*YOUR GOAL*.
From the records below, state how many lines hold the string "icon", without any other text.

[Stored items]

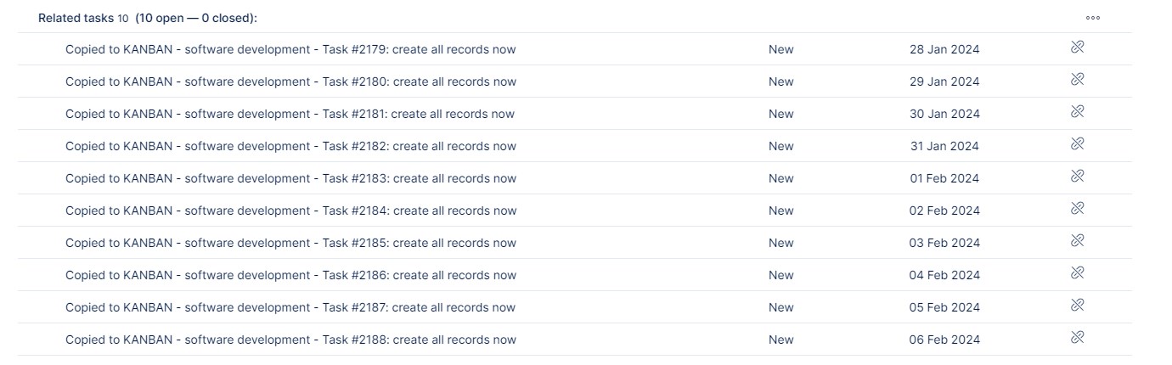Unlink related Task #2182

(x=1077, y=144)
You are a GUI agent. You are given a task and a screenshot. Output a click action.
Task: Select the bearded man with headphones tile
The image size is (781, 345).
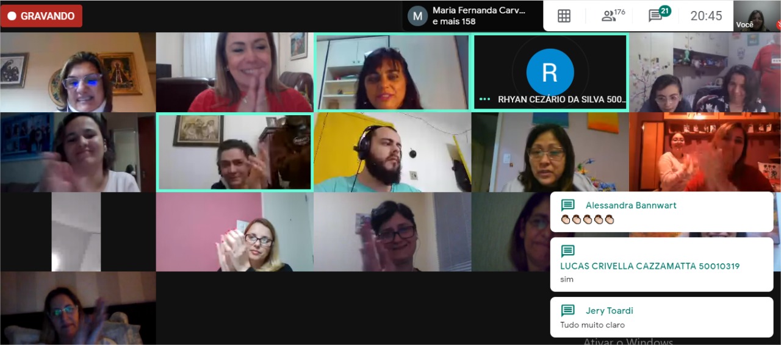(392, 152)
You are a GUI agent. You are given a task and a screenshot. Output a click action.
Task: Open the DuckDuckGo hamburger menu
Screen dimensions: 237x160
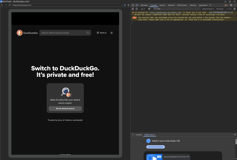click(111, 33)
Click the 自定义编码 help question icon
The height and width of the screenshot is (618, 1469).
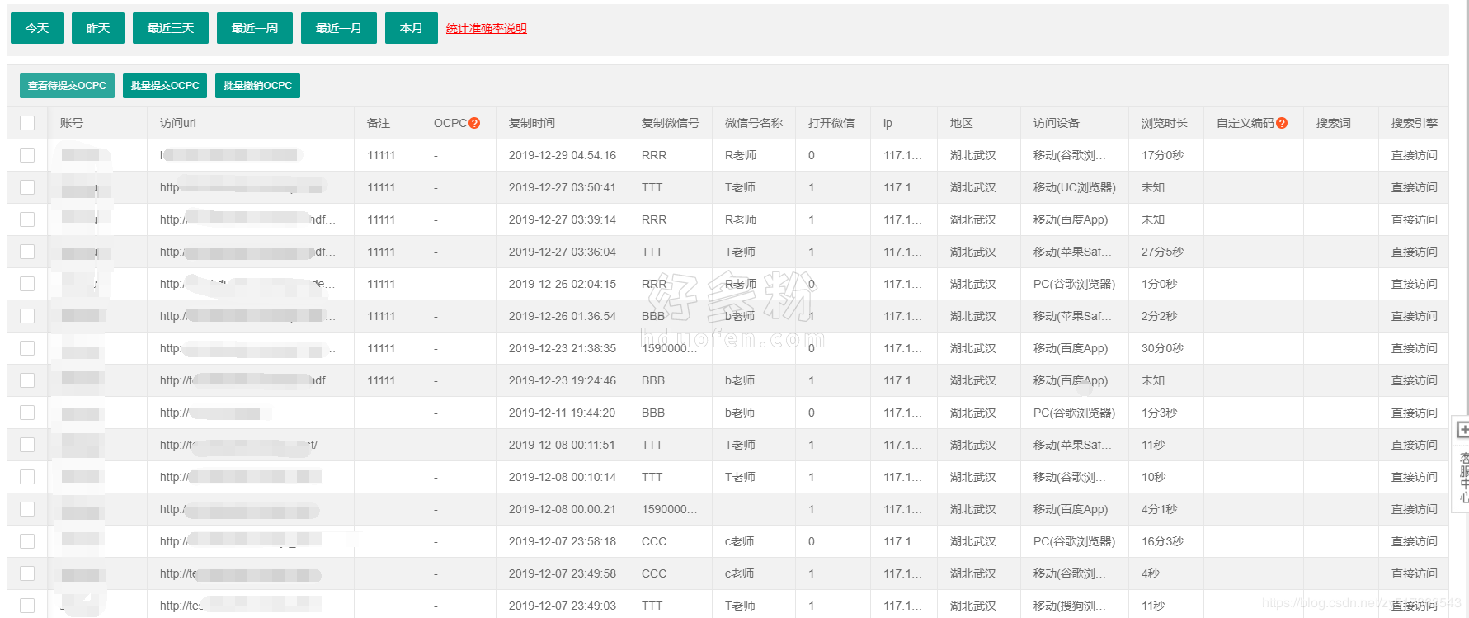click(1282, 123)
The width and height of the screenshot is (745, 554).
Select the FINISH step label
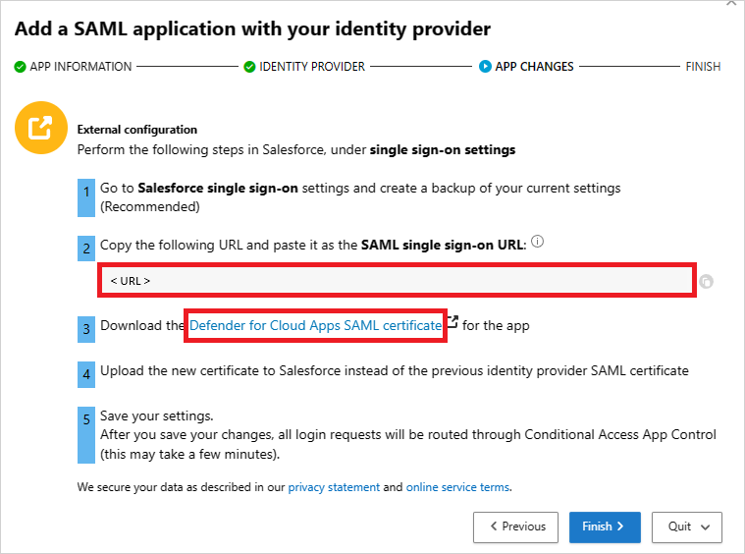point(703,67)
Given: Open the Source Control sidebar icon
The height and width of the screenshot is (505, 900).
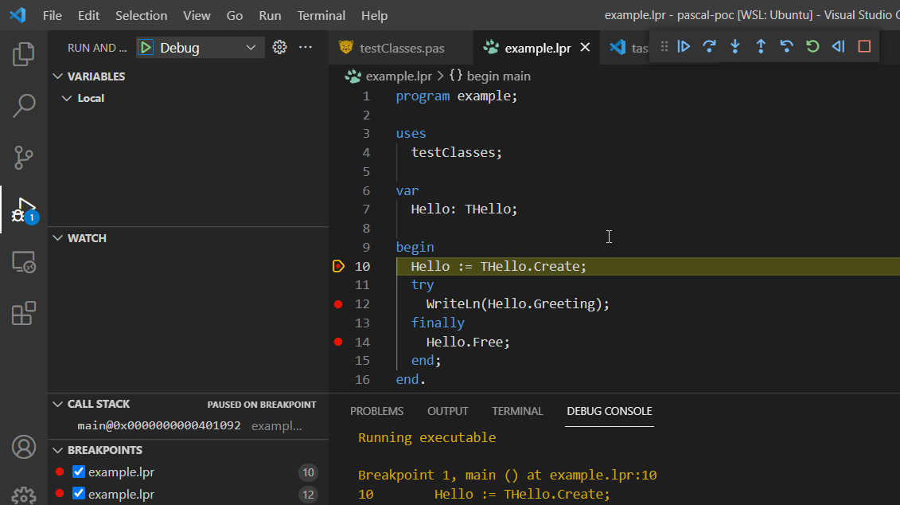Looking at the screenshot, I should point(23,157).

*REPLY TO THE EXERCISE*.
2